Short exercise ▸ List every inequality that appears in the passage on particle transport below, in the order it appears.

Source ▸
In general, the directed velocity \(\langle v \rangle \) is an increasing function of the static force f and the resultant particle transport follows the direction of the bias, i.e. \(\langle v \rangle = \mu (f) f\) with a positive nonlinear mobility \(\mu (f) > 0\). However, in the parameter space there are also regimes for which the particle moves on average in the opposite way, namely \(\langle v \rangle < 0\) for \(f > 0\). Such anomalous transport behaviour is characterized by a negative mobility \(\mu (f) < 0\)15,32,33. The key ingredient for the occurrence of the latter effect is that the system is driven away from thermal equilibrium into a time-dependent nonequilibrium state15. This fact provides a negation of the Le Chatelier–Braun equilibrium principle34 stating that the response of the system perturbed in equilibrium occurs into the direction of the applied bias towards a new equilibrium state. In our case this condition is guaranteed by the presence of the external harmonic driving \(a\cos {(\omega t)}\).

Dataset records ▸
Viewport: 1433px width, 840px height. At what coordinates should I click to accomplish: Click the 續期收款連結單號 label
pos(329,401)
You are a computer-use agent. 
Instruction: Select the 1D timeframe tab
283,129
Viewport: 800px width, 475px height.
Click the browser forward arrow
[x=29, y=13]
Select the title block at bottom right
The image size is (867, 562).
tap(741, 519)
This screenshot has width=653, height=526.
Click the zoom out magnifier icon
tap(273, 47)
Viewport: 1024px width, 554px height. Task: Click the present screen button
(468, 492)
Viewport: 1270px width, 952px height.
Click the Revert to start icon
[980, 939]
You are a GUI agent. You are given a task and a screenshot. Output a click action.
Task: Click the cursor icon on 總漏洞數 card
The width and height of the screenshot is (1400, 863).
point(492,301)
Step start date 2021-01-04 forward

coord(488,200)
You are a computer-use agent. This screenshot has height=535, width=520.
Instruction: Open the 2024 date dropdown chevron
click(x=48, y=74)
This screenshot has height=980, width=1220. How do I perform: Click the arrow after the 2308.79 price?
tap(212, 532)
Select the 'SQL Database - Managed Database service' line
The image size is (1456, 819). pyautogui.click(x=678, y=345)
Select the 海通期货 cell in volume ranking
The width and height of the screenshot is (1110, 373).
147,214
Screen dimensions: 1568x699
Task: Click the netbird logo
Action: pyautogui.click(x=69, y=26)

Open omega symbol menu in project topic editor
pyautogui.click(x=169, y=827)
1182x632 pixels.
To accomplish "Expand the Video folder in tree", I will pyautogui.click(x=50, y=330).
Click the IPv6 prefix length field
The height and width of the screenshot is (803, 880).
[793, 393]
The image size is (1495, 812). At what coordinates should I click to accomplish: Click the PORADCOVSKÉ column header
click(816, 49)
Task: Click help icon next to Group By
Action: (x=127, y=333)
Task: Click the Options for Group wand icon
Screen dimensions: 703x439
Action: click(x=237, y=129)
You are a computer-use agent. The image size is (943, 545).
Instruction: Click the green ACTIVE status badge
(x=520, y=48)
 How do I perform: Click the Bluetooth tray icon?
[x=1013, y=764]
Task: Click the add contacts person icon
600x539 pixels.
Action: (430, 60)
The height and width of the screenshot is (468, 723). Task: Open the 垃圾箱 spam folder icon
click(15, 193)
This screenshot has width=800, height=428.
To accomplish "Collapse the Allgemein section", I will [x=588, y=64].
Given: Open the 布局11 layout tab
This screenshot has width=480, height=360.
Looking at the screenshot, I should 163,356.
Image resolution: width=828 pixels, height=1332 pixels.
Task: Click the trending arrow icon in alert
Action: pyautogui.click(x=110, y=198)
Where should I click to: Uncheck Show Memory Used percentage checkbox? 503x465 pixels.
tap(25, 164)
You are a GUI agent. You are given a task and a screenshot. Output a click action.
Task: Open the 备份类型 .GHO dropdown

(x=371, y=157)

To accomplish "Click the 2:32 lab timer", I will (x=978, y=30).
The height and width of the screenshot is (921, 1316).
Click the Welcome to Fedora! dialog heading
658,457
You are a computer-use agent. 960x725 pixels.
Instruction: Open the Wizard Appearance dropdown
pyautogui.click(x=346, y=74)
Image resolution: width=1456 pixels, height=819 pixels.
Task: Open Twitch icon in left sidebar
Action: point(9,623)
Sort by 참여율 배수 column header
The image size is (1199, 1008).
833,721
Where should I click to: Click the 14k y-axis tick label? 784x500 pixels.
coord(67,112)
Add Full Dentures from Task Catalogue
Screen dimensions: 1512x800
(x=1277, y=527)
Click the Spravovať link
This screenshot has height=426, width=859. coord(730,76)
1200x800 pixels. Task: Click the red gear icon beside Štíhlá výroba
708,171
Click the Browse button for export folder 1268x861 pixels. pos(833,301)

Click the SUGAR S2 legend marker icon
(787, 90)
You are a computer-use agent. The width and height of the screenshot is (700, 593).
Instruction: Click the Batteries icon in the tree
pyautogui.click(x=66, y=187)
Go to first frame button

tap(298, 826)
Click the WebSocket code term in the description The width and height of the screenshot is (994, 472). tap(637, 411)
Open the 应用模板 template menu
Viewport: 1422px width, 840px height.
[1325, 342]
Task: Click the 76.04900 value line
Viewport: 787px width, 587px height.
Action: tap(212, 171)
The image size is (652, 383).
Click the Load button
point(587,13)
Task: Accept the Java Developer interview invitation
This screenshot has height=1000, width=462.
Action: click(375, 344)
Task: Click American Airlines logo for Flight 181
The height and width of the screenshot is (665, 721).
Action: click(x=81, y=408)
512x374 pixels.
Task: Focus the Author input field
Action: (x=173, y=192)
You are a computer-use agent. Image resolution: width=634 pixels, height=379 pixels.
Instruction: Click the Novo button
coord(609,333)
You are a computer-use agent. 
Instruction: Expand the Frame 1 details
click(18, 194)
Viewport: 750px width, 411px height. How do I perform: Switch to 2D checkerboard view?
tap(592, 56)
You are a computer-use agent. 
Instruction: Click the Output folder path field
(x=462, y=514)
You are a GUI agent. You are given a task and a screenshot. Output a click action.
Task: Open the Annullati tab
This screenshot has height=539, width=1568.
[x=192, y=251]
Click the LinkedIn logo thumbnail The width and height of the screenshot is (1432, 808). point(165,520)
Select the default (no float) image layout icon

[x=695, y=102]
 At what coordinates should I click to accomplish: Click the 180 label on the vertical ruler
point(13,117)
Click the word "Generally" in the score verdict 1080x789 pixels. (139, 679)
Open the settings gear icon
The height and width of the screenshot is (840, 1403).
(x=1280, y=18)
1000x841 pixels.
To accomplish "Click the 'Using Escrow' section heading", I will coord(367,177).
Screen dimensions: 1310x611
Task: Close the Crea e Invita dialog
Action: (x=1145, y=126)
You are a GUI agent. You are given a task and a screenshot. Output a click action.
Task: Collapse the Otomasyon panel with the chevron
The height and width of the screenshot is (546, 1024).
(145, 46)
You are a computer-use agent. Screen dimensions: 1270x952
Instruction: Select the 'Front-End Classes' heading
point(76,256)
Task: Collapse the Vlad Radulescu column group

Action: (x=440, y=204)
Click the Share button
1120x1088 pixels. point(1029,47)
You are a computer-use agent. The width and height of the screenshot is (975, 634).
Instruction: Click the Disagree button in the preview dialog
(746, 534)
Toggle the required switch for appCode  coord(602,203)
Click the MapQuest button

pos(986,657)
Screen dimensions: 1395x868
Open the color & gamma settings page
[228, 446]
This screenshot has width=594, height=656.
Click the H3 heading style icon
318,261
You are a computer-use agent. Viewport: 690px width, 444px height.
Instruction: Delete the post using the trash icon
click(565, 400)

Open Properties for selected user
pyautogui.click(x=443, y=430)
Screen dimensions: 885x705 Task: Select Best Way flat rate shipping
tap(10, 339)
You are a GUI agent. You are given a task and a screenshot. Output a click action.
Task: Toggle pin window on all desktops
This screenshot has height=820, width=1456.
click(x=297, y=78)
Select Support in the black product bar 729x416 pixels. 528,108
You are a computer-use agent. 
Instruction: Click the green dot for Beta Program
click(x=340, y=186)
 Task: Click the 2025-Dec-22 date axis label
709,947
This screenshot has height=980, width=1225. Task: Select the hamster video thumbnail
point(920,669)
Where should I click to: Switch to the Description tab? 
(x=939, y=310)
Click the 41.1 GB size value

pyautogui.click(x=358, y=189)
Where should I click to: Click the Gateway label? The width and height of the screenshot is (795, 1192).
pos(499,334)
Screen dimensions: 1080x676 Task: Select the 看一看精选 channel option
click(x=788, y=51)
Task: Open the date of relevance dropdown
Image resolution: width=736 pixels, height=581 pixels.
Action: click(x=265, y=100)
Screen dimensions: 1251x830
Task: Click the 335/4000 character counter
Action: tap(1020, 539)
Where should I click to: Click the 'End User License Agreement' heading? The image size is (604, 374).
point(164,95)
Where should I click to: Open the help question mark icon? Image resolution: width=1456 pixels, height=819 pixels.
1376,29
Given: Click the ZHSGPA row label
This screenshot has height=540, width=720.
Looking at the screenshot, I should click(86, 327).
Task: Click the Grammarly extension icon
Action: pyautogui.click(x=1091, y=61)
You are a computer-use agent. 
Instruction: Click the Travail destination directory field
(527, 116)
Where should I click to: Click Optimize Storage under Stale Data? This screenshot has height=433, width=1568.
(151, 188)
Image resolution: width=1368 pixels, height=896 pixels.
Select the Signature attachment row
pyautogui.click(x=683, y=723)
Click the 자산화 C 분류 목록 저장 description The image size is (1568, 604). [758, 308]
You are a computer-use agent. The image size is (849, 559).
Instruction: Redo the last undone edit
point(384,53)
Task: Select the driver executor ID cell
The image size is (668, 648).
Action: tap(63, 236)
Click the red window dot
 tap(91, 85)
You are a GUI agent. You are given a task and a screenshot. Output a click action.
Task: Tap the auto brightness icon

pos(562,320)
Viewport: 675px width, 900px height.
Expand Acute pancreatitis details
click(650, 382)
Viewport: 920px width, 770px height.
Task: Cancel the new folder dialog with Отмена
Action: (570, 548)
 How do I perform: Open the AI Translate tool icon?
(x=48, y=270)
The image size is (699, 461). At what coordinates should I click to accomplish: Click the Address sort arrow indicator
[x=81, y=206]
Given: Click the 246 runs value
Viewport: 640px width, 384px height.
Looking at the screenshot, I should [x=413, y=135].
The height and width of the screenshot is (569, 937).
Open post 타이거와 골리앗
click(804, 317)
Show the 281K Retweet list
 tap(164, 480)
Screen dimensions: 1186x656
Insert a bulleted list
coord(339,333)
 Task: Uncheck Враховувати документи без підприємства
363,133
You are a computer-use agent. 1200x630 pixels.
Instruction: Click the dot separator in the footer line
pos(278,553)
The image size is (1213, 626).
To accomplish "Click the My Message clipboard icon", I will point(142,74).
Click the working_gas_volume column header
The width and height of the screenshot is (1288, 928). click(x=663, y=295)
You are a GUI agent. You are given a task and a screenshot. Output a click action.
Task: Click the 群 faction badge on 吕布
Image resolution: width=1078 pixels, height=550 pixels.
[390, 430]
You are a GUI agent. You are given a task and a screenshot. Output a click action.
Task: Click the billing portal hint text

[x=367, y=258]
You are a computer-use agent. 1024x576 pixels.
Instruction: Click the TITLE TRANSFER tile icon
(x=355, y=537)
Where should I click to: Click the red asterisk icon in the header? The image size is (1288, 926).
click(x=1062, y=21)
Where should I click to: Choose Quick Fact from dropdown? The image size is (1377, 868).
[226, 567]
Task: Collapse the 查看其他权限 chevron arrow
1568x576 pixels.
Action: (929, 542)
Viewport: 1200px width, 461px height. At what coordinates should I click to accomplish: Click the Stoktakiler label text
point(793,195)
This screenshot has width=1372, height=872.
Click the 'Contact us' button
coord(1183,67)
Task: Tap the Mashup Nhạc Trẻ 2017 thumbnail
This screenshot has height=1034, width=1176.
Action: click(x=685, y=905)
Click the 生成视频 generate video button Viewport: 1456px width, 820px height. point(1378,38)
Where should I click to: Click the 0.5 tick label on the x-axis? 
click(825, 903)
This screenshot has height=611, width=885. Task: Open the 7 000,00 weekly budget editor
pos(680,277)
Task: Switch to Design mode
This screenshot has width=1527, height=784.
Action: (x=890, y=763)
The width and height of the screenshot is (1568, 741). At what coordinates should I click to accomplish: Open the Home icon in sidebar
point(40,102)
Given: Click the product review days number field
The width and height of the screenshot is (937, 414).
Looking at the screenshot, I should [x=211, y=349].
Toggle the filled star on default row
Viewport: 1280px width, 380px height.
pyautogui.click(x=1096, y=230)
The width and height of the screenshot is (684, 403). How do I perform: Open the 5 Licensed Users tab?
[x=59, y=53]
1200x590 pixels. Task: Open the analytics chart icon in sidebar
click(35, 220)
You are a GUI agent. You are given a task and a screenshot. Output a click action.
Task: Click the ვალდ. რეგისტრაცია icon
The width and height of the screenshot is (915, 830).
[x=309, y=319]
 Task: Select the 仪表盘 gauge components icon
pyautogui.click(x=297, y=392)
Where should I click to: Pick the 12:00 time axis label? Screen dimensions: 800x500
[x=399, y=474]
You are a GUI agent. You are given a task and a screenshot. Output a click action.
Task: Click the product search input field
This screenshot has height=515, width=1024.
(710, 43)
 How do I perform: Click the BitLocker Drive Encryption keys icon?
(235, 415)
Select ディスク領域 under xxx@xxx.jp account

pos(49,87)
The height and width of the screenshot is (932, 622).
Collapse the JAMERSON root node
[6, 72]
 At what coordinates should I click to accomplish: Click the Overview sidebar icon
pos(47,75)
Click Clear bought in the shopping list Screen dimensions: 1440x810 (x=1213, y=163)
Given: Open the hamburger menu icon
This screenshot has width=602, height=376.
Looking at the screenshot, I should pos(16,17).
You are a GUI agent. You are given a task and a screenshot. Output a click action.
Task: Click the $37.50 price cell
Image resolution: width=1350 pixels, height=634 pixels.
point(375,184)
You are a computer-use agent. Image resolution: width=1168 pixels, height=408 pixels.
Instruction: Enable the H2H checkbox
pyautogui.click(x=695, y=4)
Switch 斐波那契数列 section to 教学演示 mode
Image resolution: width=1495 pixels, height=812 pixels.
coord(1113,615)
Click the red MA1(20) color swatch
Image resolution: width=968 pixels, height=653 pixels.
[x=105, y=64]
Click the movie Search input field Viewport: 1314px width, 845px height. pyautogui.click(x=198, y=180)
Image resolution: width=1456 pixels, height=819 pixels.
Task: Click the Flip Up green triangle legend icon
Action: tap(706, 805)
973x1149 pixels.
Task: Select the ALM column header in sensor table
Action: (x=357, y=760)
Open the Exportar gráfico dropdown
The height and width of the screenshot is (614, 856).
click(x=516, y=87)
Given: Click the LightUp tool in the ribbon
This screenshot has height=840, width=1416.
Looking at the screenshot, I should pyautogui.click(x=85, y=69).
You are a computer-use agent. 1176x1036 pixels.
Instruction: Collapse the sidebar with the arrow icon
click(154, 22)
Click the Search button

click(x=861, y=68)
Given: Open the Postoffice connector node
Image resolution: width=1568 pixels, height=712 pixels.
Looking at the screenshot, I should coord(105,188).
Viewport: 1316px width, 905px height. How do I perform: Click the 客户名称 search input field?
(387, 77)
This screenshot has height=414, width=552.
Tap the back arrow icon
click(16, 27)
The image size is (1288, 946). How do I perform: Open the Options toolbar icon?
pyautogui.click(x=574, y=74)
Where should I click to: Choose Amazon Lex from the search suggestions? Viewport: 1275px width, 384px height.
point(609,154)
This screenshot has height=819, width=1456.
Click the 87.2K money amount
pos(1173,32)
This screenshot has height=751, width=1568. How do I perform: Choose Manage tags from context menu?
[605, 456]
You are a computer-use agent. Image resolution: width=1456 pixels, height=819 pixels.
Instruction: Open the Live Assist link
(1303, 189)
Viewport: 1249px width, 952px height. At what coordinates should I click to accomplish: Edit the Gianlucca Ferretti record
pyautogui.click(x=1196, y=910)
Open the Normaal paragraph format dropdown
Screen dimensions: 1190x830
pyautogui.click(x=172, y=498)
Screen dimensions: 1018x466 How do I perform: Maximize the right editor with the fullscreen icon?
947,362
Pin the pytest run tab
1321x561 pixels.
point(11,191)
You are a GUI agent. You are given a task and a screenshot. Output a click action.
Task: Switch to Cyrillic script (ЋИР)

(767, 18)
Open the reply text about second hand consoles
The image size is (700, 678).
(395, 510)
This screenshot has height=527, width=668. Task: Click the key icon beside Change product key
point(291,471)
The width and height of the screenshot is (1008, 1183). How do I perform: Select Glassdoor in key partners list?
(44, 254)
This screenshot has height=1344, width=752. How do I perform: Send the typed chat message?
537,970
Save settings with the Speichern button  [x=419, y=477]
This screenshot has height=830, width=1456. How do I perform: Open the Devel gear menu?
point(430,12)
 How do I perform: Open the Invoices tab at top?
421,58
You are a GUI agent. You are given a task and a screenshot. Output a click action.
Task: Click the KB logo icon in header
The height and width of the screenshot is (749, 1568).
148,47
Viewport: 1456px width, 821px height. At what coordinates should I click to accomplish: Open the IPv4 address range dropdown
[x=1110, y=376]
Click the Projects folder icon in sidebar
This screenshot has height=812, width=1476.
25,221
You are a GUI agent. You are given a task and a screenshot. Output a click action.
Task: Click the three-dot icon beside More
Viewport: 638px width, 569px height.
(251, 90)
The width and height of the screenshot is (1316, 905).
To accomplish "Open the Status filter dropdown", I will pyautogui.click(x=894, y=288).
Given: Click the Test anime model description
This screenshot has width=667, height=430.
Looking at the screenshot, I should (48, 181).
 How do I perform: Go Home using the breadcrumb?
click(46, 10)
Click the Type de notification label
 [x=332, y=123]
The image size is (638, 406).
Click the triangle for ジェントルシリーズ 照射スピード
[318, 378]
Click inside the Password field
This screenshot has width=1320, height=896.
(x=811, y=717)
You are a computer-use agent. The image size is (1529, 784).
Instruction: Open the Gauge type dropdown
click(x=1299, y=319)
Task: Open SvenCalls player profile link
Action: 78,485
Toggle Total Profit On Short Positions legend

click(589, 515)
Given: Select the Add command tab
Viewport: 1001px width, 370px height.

Completed task ▸
μ(f) > 0
⟨v⟩ < 0
f > 0
μ(f) < 0